Grofield mantenía el auricular, que emitía extraños ruidos, entre el hombro y el oído. Mientras esperaba que la llamada se efectuase, echó su aliento sobre el cristal de la cabina telefónica y dibujó un corazón con la punta del dedo; dentro del corazón perfiló las iniciales A. G., y una sigla más. De repente, adoptó una expresión desconcertada y perpleja: ¿Cómo se llamaba la chica?
Estaba llamando. ¿Cuál era el nombre, por Dios?
Clic.
– ¿Hola?
¡Dori! ¡Dori Neevin! Le vino como un relámpago al oír su voz, y junto con el nombre recordó el aspecto de la muchacha la última vez que la había visto en la biblioteca, el sonido de su voz cuando le decía por primera vez su nombre:
– Hola, Dori -dijo complacido consigo mismo, y vaciló un instante, intentando recordar ahora su propio nombre. Es decir, el nombre que le había dado a ella. Green, eso era-. Soy Alan -dijo-, Alan Green.
– ¡Ah, hola! -contestó ella, y él escribió rápidamente D. N. dentro del corazón-. ¿Cómo estás? -Parecía excesivamente feliz de oírlo; otra vez esa reacción excesiva, su marca de nacimiento.
– No pude liberarme anoche -explicó-. Los negocios, ya sabes.
– Bueno, me habías dicho que eso podía pasar -respondió ella. Grofield oía en su voz la intención de perdonarle todo, absolutamente todo.
– Pero esta noche -dijo él-. ¡Ah, esta noche!
– ¿Estás libre?
– Totalmente. -Miró el reloj-. Son las siete ahora. ¿Qué te parece si voy a buscarte a las ocho?
– Sería maravilloso.
– Pero no tengo tu dirección.
– Oh, ha… -Grofield prácticamente podía oír las ruedecillas girando en la cabeza de Dori que trataba de pensar algo-. Eh, esto… te veré en la esquina de Church Street y la Cuarta Avenida a las ocho. ¿De acuerdo?

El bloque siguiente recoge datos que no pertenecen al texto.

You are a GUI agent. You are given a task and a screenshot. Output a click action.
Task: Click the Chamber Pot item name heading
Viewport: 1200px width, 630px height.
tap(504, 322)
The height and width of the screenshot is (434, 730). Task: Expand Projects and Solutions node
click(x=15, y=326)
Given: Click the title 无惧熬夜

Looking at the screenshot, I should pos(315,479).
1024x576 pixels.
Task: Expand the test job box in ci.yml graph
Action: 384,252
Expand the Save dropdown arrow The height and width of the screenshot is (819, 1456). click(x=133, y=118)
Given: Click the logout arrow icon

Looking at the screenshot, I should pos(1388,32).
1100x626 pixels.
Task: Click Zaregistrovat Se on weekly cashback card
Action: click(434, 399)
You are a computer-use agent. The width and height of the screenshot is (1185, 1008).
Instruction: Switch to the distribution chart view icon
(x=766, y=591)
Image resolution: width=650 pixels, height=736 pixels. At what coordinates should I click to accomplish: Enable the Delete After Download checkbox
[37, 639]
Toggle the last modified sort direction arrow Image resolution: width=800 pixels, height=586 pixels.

Problemas con los padres. Quizá también un novio que despistar.
– Por mí, perfecto -respondió.
– Hay un viejo monasterio en esa esquina -le informó-. Lancaster Abbey. ¿Lo conoces?
– Puedo encontrarlo.
– Te esperaré justo en la esquina.
– Perfecto. Nos vemos.
Salió de la cabina y volvió al Impala. Parker estaba sentado al volante, escuchando las noticias por la radio. Grofield se sentó a su lado y dijo:
– Mi amorcito está impaciente.
– ¿Todo listo?
– Perfecto.
Parker puso el motor en marcha y se dirigió hacia el sur de la ciudad, donde se agrupaban un buen número de moteles. Buscarían un sitio donde pasar la noche y luego Grofield acudiría en el coche a su cita. Parker, aparte de su aparente monogamia con Claire, jamás se enredaba con mujeres durante un trabajo. Grofield lo comprendía, de un modo teórico, pero no consideraba natural, al menos en su propia vida, que no existiera algo de diversión y nunca trató de imitar la monástica conducta de su colega.
Eso no sucedía cuando estaba en su casa. Cerca del teatro sólo mantenía relaciones sentimentales con Mary; en parte porque le gustaba lo suficiente como para no necesitar a otra, y en parte porque la quería demasiado como para humillarla. Pero cuando trabajaba y viajaba, casi siempre se las arreglaba para encontrar una muchacha solitaria que le aliviara de su nostalgia.
– ¡Escucha!
Grofield miró a Parker y lo vio señalar a la radio del coche. El locutor hablaba de un policía muerto, un patrullero de uniforme llamado O’Hara, asesinado de un balazo en un restaurante esa tarde. «Posiblemente -decía el locutor-, un crimen cometido por la misma gente que había realizado los robos la noche anterior.»
Grofield preguntó:
– ¿Qué pasa?
– O’Hara -respondió Parker-. Es uno de los policías de la Isla Feliz. Fue uno de los que ayudó a buscar el dinero.
– Oh, vaya -murmuró Grofield.
– Busca una cabina -dijo Parker-. Tengo que llamar a Lozini.
Grofield suspiró:
– Y yo tendré que llamar a la pequeña Dori.